Thursday, 24 September 2015

Chapter 4: Views on Religion

I'm changing Days to Chapter.

Since the new boss coming in, I barely have time to do blog. But, I'm changing things around. I will still going to finished the challenged, but will turn it into chapters instead of days. So I won't feel guilty everyday for not blogging.

Views on Religion.

I am a Catholic. People say we always guilty. Because Jesus die for us, and yet we still do the same sin everyday. Maybe not for some of us. I am a Catholic since I was born. Being a Catholic is not what others say , very strict and a lot of rules. For me, being a Catholic makes you feel closer to God, not just only based on the Holy Bible but through our daily life.

I confess that I haven't read the whole Holy Bible. But, doesn't mean I am a bad Christian. I don't think that reading the Holy Bible over and over again will put you into different category. I am more to practise the living as a Catholic, not the one who are too obsessed with the Holy Bible.

I made friends with a lot of different people. My best friends are Muslims. They are very open Islam believers. They wear hijab and pray 5 times a day, but I never feel discrimination with them. I understabd their needs to pray and they should understand me to pray.

I guess religion is platform for you to get closer to God. As a Catholic, I feel closer to God, when I pray Our Father, Ave Maria and when I sing holy songs. Probably as a Muslims, they feel closer to God when they pray 5 times a day and follow all rules.

One common thing about religion is they never ask us to do bad things, such as killing people and stuff. It just not right. Some people use religion as their way to kill people. That's just sick!

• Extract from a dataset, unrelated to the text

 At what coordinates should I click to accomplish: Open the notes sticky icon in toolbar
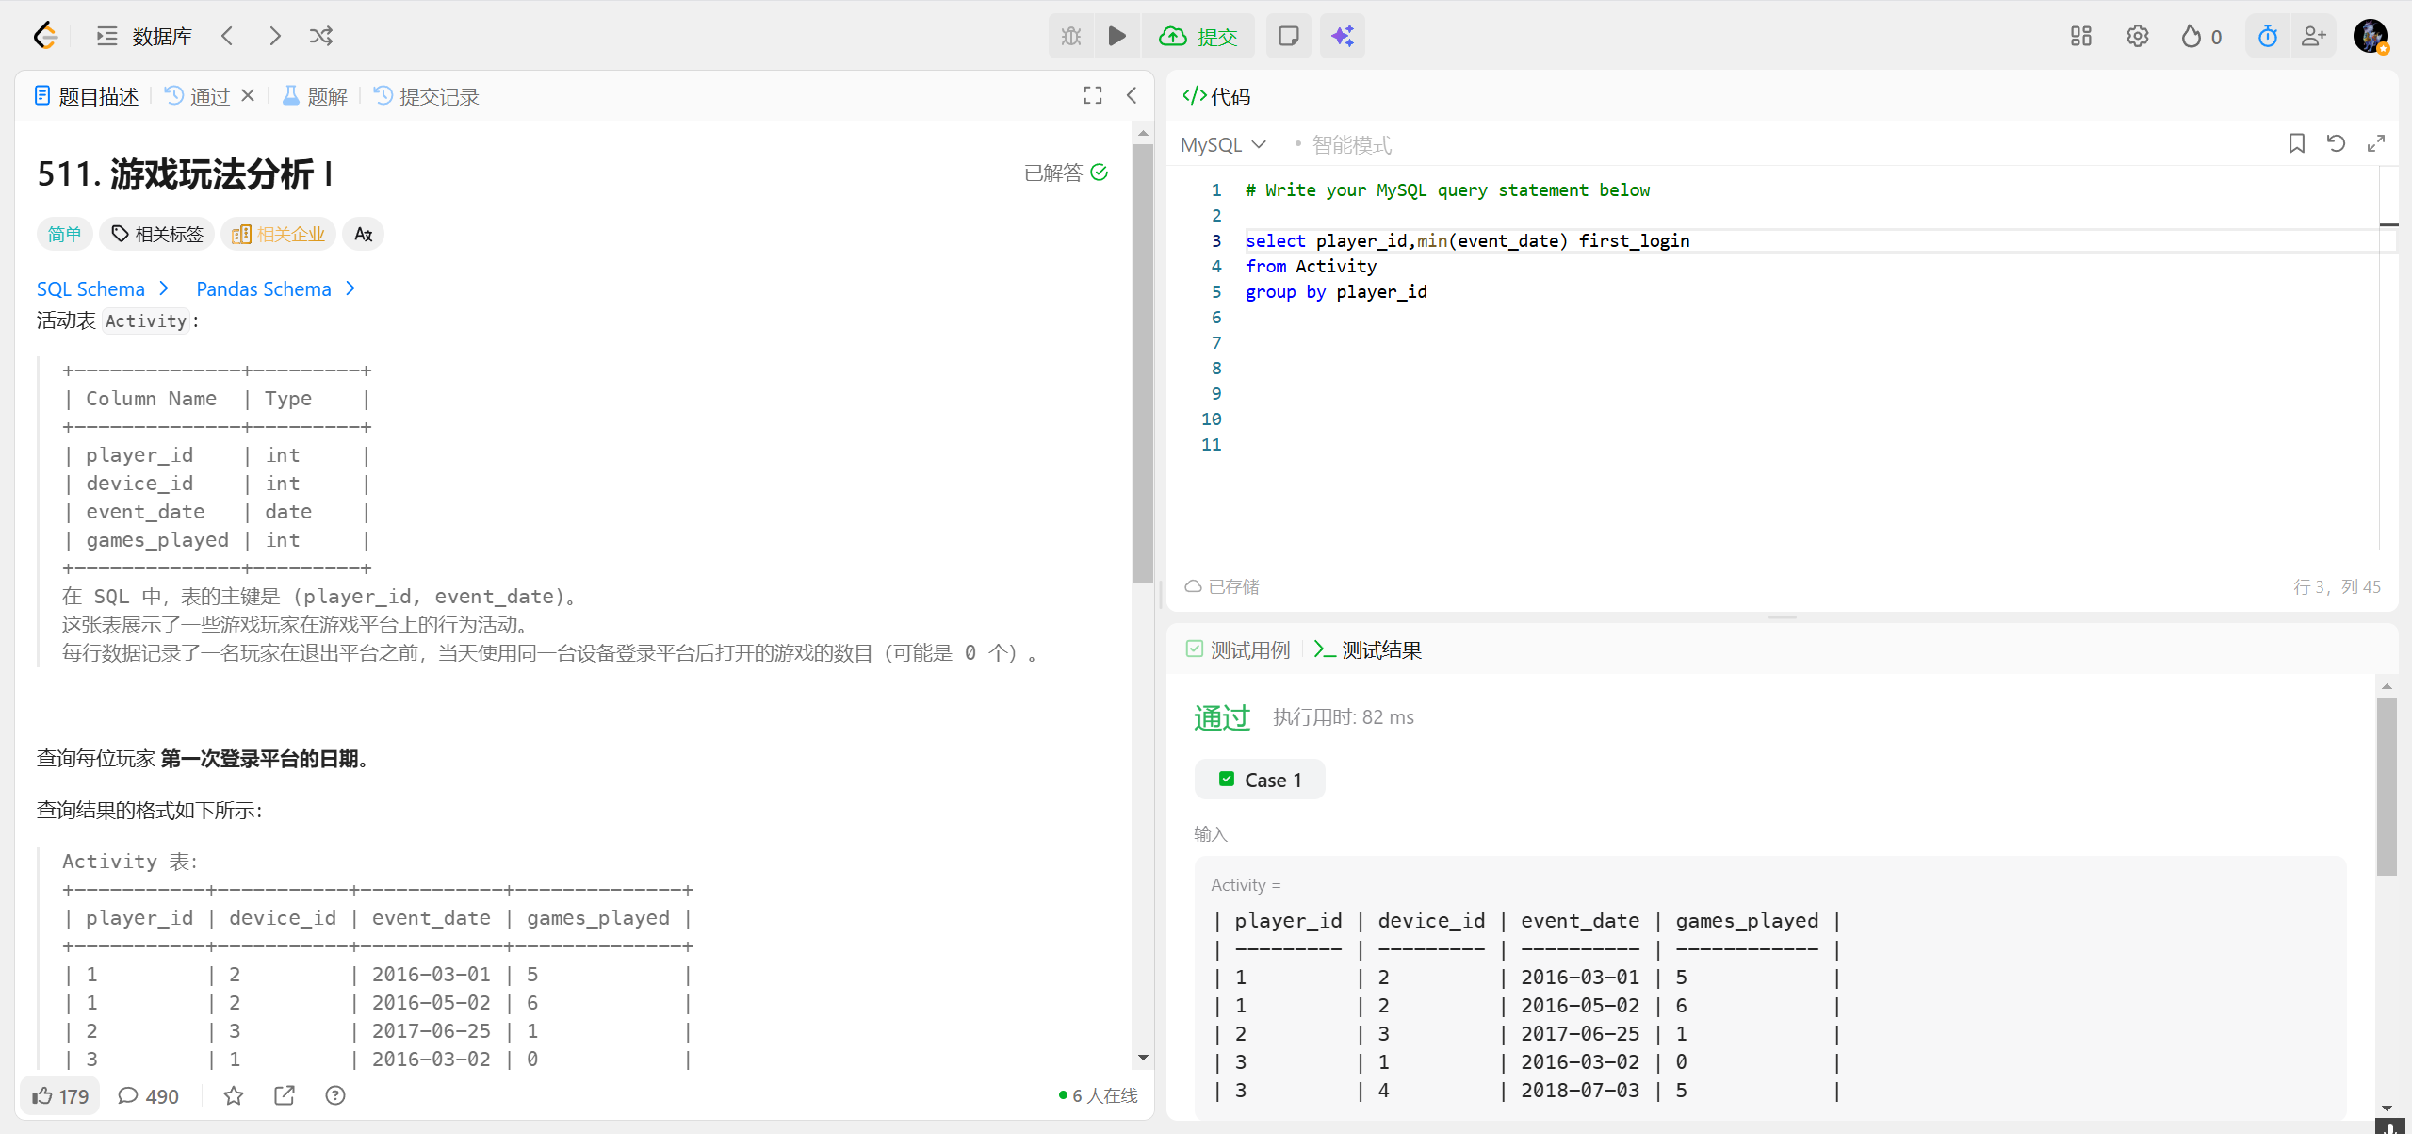point(1288,36)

I believe if all religion respect each other, the world would be in peace. But the Satan needs to work too.

Sincerly,
APPY.H.S

Thank You

I feel I want to speak to Lord this time.

Dearest Lord,

Hi there. Probably been a while since we talked. Thank you for saving us the other day. The accident was pretty messed up, but luckily no one injured. Except for the dog who ran into us and died. I am sorry for that. I hope his soul rest in peace with the other dogs.

For this day, I would like to say thank you. For everything I have in life. I must say, its near perfection. I couldn't ask for more, well maybe I can :) but now it's almost great.

My parents. Amazing parents. Sometimes annoying :), but that's what parents should be. Even thou they are not the brightest people on earth, they have big qualities. Big heart. They care for us, so much. Sometimes, they may not understand, but they are always there to listen. And they always support us. Doesn't matter how stupid our decision is. I love them very much. I am practically devoted my life to make them happy. Until I got married and start to have my own family. :)

I am grateful for my big family. I think we are the most greatest big family ever. We are so close and so devoted with each other. We treat each other as brothers and sisters. We backed up each other, and took care of each other. I hope this relationship will stay strong. Always, forever.

Saturday, 12 September 2015

Commitment


I guess I have issue with commitment.

I always wants to get married. I want to have children of my own. I want to have someone who always there for me. Physically and mentally. I want someone to hold at night, to listen to me at 3am . I want someone who there for me, support me and never want anything else than me. I want someone who accept my flaws and understand than I am not perfect.

I don't want long distance relationship. I want somebody here, for me. Whenever I need him. I don't want to have a relationship on phone. I don't want relationship based on money status or, education status. I need someone who make me as his first priority. Who accept me even If I lie to him, so many times. Who always listen to what I like, and what I don't like. Who care for my feeling.

I am afraid for being alone again. I'm afraid of being let down. Im afraid that life surprises me in a way I couldn't accept it. I'm afraid I don't have enough courage to fight for it. Because I still have doubt. Or maybe I'm still waiting for the same person. ?

Whatever it is, I'm tired of planning. Tired of waiting. Tired of expecting. Tired of trying so hard.

When your mind conflicted with your heart, which one do you choose?